== WHAT TO DO ==
Across the whole listing, copy out every line that includes the string "text".

※ ※ ※

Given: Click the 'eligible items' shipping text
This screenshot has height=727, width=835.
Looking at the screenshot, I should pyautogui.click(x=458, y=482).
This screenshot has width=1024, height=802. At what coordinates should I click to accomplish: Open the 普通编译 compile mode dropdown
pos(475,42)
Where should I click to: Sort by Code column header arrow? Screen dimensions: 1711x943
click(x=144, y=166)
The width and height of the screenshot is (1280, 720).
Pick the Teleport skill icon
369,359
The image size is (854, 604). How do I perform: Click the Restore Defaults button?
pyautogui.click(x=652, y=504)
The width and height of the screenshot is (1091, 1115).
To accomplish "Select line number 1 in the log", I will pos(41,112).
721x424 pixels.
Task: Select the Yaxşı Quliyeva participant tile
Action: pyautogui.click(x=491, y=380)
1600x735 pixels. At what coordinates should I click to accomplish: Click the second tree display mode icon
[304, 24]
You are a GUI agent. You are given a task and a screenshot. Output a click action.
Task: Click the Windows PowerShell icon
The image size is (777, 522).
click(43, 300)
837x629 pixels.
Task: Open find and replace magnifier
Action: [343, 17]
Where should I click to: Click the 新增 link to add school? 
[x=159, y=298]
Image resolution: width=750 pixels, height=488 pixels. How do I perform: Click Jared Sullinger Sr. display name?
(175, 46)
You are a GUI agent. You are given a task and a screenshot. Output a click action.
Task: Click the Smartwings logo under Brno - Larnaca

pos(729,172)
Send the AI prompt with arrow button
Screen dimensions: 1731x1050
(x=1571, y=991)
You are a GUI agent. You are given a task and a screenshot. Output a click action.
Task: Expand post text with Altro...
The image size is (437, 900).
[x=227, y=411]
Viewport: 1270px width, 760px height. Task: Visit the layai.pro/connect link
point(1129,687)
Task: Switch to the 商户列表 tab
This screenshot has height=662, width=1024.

※ ※ ※

== RESULT BELOW ==
Given: Click the 'eligible items' shipping text
Task: Expand post text with Altro...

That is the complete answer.